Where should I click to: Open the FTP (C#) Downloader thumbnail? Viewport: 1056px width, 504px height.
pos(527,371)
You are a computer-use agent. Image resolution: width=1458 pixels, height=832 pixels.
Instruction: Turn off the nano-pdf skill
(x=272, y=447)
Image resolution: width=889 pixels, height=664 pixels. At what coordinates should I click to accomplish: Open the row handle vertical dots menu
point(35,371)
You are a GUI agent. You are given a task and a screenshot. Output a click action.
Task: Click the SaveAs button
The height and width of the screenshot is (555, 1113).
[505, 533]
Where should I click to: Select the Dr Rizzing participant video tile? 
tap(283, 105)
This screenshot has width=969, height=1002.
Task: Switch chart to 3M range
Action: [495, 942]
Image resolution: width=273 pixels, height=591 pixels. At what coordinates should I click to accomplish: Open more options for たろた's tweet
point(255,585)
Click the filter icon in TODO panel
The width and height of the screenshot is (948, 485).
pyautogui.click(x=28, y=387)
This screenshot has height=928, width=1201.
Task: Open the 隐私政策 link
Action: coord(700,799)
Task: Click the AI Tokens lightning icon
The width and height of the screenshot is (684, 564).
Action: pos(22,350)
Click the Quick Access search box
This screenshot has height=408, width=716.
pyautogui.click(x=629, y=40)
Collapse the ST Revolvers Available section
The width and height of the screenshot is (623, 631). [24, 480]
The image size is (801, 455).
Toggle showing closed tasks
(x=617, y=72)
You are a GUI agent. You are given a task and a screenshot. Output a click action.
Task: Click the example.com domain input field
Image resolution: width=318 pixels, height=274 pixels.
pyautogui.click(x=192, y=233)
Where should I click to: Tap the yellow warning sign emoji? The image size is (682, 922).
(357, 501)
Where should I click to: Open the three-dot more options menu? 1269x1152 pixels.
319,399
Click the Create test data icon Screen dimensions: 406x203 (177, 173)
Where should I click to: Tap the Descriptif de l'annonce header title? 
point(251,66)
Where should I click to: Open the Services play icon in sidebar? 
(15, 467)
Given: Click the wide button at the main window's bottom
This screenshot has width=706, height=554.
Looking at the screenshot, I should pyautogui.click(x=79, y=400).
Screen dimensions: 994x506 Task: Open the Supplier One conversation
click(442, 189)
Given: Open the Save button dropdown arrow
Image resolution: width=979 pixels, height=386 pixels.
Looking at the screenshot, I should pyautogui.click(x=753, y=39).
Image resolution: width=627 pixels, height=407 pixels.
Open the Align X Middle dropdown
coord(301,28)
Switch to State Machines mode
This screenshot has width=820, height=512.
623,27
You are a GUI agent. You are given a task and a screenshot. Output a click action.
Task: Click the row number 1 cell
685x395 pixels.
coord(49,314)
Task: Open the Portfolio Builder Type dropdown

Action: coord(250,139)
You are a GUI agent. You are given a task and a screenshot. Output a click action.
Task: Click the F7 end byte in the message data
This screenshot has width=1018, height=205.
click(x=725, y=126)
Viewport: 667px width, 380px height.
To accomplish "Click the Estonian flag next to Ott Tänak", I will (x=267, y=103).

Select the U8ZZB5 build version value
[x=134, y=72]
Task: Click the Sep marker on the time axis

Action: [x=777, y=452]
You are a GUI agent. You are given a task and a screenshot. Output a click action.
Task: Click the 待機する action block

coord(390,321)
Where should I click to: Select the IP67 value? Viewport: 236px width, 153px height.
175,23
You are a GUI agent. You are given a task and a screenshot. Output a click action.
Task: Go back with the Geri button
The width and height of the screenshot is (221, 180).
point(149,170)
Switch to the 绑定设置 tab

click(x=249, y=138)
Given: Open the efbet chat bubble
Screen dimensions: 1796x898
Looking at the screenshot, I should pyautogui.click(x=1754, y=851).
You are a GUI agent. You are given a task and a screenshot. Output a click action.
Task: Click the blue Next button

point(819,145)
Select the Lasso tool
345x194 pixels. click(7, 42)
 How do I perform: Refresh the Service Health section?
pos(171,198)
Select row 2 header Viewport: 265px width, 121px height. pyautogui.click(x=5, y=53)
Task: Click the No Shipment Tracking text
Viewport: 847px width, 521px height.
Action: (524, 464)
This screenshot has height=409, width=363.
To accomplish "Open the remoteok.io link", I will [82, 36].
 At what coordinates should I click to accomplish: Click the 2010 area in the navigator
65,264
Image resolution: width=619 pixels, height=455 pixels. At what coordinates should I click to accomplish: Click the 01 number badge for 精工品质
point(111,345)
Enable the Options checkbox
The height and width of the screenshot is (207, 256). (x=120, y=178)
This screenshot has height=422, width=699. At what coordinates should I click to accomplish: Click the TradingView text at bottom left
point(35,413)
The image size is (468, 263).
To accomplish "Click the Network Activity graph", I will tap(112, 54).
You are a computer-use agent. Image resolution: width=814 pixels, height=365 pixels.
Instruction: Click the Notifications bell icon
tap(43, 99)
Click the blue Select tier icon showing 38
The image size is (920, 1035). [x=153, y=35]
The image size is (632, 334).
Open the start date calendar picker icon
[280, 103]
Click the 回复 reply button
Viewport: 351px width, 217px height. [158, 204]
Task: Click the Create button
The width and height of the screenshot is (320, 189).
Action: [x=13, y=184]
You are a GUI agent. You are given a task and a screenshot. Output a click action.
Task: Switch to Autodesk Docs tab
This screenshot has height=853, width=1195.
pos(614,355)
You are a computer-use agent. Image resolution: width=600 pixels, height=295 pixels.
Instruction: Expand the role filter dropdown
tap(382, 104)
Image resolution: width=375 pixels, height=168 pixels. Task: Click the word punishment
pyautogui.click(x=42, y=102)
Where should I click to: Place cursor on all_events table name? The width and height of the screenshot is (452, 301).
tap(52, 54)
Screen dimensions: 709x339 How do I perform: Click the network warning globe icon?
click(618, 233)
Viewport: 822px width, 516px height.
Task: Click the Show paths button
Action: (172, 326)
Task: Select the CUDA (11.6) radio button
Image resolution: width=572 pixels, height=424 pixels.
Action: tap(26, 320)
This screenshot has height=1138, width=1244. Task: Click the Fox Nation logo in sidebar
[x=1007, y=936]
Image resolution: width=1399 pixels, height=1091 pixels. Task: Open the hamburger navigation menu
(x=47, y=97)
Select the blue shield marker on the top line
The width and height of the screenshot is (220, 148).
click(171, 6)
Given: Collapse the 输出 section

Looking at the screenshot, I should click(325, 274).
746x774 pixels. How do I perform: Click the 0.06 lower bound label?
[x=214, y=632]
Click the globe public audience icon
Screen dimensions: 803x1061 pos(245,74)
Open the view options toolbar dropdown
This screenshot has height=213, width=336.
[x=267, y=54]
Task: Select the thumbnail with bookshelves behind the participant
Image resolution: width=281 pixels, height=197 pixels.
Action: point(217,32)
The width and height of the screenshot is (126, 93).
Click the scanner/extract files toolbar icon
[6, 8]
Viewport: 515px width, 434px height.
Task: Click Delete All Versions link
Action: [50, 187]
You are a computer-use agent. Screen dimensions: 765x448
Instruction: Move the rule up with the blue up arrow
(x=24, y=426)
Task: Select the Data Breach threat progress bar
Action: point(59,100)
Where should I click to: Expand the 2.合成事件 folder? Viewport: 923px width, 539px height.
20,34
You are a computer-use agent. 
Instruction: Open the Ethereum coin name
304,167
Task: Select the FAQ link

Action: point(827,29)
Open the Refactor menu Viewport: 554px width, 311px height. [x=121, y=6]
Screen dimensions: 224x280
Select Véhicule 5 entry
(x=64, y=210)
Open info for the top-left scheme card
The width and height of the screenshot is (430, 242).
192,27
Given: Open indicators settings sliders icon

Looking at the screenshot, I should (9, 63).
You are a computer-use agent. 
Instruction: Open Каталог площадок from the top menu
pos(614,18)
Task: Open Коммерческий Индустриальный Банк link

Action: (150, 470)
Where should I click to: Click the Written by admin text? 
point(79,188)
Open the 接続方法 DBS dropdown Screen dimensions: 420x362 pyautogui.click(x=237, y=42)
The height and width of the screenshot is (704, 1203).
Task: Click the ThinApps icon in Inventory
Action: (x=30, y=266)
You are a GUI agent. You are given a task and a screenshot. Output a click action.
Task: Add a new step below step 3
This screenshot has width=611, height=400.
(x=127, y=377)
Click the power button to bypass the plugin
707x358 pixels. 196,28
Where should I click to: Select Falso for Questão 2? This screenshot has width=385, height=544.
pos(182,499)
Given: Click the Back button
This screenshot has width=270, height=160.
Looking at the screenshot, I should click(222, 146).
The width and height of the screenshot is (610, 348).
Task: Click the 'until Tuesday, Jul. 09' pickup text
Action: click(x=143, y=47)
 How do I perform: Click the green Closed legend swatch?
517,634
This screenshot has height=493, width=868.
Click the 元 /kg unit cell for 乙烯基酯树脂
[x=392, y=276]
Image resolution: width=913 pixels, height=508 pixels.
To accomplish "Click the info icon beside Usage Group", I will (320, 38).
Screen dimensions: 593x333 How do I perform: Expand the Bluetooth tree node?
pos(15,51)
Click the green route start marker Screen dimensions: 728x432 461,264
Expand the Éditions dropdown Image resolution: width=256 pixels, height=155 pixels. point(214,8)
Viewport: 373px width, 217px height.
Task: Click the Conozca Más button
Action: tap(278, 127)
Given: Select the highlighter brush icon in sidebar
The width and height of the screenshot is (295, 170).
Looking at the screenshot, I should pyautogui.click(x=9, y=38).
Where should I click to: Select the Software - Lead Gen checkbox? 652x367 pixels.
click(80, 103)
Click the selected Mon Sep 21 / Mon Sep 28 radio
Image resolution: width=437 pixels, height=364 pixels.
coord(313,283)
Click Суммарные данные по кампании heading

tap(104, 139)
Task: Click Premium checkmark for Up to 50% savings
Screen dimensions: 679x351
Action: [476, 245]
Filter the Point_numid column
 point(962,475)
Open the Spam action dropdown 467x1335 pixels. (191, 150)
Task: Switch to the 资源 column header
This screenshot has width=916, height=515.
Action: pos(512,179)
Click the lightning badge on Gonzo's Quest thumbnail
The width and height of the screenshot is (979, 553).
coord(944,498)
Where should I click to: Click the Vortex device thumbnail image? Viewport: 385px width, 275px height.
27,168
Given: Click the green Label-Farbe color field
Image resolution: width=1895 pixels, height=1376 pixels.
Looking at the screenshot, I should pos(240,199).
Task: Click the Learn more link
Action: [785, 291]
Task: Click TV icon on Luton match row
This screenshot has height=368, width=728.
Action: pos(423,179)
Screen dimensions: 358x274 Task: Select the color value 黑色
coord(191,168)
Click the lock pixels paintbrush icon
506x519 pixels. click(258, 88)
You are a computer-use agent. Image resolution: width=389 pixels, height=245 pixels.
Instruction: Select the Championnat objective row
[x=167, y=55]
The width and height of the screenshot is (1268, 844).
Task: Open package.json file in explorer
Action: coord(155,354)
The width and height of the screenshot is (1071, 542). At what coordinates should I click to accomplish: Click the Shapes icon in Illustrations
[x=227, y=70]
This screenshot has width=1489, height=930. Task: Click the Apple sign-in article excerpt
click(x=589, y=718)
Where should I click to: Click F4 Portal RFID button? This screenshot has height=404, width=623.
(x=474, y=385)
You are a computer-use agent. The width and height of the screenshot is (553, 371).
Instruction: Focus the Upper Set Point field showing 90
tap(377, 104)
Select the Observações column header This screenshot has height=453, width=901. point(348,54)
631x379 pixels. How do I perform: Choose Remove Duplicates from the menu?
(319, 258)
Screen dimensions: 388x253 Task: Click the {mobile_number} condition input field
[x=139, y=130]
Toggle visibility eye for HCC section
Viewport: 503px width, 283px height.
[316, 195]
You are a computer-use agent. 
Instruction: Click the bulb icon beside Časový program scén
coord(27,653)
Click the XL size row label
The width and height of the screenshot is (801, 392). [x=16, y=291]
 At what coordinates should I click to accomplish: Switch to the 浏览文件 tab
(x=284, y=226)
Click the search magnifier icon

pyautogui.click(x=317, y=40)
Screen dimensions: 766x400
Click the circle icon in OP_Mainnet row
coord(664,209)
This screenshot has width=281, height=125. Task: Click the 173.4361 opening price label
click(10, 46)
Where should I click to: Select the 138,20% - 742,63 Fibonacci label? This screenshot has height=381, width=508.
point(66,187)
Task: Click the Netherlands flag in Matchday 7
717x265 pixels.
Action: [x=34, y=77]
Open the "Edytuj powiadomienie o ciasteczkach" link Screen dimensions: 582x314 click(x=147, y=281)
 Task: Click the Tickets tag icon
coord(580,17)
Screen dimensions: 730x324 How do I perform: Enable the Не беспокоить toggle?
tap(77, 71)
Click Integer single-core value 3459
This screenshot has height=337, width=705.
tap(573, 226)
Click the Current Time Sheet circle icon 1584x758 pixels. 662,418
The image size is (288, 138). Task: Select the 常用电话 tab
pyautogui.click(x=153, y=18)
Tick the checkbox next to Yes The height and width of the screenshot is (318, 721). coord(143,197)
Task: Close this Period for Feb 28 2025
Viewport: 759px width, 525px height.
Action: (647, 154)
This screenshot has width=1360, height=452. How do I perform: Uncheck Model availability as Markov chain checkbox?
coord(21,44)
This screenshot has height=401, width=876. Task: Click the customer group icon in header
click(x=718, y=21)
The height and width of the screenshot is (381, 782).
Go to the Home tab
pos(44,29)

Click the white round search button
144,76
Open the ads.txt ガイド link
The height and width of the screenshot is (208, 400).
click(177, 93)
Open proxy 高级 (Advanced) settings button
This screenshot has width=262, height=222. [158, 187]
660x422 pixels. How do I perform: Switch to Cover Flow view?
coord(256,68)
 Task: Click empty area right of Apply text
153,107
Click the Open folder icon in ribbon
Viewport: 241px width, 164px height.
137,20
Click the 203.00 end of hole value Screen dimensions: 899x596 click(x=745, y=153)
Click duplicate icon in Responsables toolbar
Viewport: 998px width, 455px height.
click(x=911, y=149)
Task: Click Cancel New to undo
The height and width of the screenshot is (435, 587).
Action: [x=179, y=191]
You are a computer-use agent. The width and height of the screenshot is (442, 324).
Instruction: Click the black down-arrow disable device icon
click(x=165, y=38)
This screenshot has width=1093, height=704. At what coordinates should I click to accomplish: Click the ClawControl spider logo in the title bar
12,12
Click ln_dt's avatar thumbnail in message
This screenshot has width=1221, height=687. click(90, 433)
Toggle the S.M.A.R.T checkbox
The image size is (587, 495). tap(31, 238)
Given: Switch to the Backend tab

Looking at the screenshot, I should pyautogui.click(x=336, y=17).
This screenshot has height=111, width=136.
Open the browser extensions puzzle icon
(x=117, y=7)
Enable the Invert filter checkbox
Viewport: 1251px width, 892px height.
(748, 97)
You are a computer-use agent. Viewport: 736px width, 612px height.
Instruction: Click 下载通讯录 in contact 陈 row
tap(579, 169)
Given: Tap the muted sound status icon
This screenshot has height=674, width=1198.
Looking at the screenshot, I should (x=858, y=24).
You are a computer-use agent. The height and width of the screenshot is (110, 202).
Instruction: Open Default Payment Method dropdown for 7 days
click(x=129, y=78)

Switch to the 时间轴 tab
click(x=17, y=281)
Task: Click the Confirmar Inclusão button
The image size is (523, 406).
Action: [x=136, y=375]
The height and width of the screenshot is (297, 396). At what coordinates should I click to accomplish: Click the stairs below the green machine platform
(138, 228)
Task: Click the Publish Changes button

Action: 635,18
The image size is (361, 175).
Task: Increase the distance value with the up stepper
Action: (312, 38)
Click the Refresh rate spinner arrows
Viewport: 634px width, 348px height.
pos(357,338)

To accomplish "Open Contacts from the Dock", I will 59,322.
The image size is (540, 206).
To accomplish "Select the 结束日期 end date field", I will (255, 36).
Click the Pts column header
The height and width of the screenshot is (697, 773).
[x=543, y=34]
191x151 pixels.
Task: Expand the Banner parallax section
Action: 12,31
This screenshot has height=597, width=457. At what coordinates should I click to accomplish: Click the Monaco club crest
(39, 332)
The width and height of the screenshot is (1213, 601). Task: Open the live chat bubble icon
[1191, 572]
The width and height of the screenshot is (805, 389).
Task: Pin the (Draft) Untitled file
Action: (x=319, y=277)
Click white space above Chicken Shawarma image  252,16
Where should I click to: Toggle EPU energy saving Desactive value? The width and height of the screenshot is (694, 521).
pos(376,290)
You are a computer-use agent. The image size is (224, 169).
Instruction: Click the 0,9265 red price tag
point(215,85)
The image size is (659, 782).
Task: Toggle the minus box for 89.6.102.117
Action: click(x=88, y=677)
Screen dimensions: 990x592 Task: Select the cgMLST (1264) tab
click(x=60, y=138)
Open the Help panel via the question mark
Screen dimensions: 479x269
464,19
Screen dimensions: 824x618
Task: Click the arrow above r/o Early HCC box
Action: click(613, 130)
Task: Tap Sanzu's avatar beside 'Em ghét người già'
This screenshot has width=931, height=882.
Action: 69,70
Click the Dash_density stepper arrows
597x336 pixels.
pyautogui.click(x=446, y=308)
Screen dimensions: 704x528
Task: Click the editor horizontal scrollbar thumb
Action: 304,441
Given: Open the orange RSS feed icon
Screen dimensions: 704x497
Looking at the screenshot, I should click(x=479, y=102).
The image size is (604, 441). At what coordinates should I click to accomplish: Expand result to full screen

**Exercise details:** When the entries above show the word "lightning" in a line, copy that line out.

**Response:**
Task: Click the AI Tokens lightning icon
Click the lightning badge on Gonzo's Quest thumbnail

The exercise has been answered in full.